Look through the data below, and copy each line that carries the word "output".

▸ Material for this task:
□ □ □

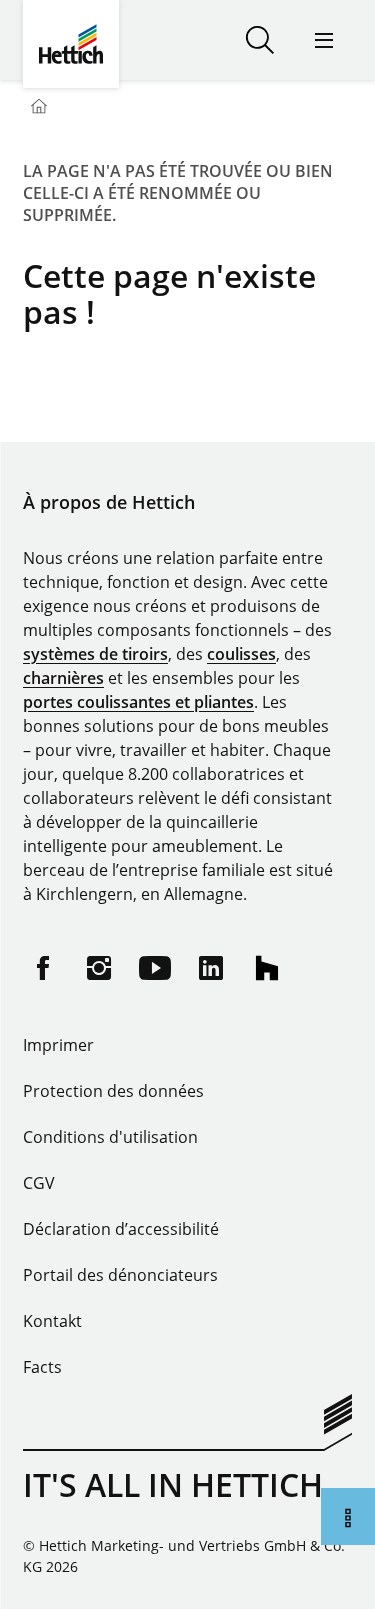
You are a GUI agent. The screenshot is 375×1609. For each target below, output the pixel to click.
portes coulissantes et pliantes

□ □ □

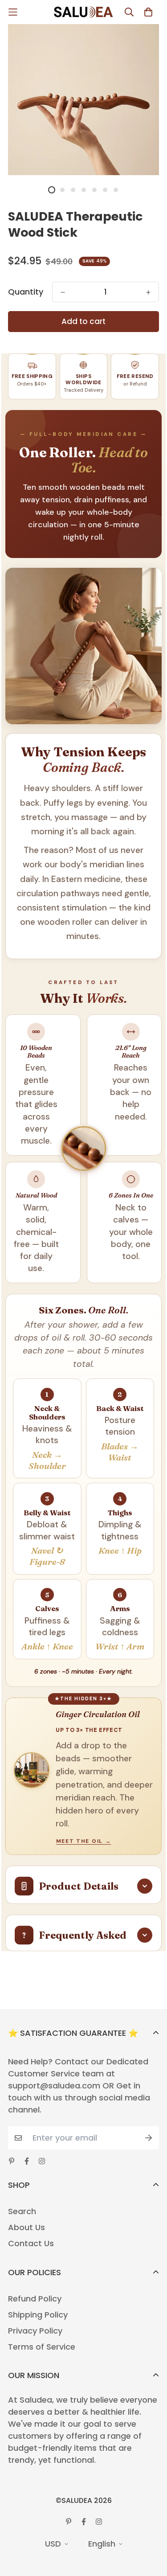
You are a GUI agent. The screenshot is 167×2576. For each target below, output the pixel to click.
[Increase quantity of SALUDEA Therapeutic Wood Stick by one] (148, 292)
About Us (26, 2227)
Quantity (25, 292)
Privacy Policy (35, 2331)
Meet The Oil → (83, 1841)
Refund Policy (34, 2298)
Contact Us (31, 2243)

□ □ □

▸ Answer to this exercise:
You are a GUI agent. The screenshot is 375×1609. For each target below, output the pixel to click.
You are a GUI agent. The screenshot is 167×2576. For each target below, output the pixel to click.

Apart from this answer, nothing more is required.